I SETTE VIZI CAPITALI
I vizi capitali, altrimenti noti come peccati capitali, sono sette e sono un elenco di inclinazioni morali e comportamentali del nostro animo umano. Il termine vizio deriva dal latino vĭtĭum che vuole dire mancanza, difetto, ma anche abitudine deviata e si contrappone al termine più onorevole della virtù. In realtà i vizi sarebbero più di sette, ma in questo numero si identifica un po' l’organizzazione del fluire della vita nella tradizione esoterica, per questo ne sono stati individuati i più importanti che per questo motivo vengono indicati come “capitali”.

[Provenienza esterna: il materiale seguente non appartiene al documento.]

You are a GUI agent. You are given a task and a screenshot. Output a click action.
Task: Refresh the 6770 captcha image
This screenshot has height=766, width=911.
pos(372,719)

Questi sette ritenuti "capitali"
rappresentano i più gravi, che riguardano la profondità della natura umana. Porterebbero
alla corruzione dello spirito dell’uomo, poiché si
impadroniscono della vita svuotandolo completamente delle virtù dello spirito, che invece dovrebbero accompagnarlo.
STORIA
Un primo elenco dei vizi capitali fu
stilato intorno alla fine del 300 ed inizio de 400 dc, ad opera di Evagrio
Pontico, un monaco scrittore e asceta cristiano greco, aiutato dal monaco
Cassiano. A Evagrio si deve la prima classificazione dei vizi capitali, e dei metodi ritenuti idonei per combatterli. In particolare, egli individuò otto "spiriti o pensieri
malvagi": gola, lussuria, avarizia, ira, tristezza, accidia, vanagloria e
superbia, omettendo l’invidia. La tristezza appare come vizio a sé,
successivamente accorpata come già effetto dell'accidia o dell'invidia, stessa
cosa accadde per la Vanagloria, accorpata successivamente nell'unico vizio
della Superbia. Dopo con l’inserimento dell’invidia sono diventati 7, così come
sono noti oggi. Aristotele li definì gli "abiti del
male" che deriverebbero dalla ripetizione di azioni, che formano nel
soggetto che le compie, una sorta di "abito" che lo inclina in una
certa direzione o abitudine. Ma essendo vizi, e non virtù, tali abitudini
non promuovono la crescita interiore, nobile e spirituale, ma al contrario la
distruggono.
SIGNIFICATO IN BREVE
- superbia (pride) è la radicata convinzione della propria superiorità, reale o presunta, che si traduce in atteggiamento di altezzoso distacco o anche di ostentato disprezzo verso gli altri;
- avarizia (greed) è il costante senso di insoddisfazione per ciò che si ha già e del bisogno sfrenato di ottenere sempre di più con maggiore avidità;
- lussuria (lust) è l’incontrollata sensualità, l’irrefrenabile desiderio del piacere sessuale fine a sé stesso, carnalità, eccessivo attaccamento ai beni terreni;
- invidia (envy) è la sensazione di tristezza per il bene altrui, percepito allo stesso tempo come il male per se stessi;
- gola (gluttony) meglio conosciuta come ingordigia, abbandono ed esagerazione nei piaceri della tavola, perdita totale del senso della misura e quindi della capacità di provare piacere reale per ciò che si sta gustando;
- ira (wrath) è l’eccessivo senso di giustizia, che degenera in giustizia personale, nonché in desiderio di vendicare violentemente un torto subito;
- accidia (sloth) è il torpore malinconico, l’inerzia nel vivere e nel compiere opere di bene, pigrizia, indolenza.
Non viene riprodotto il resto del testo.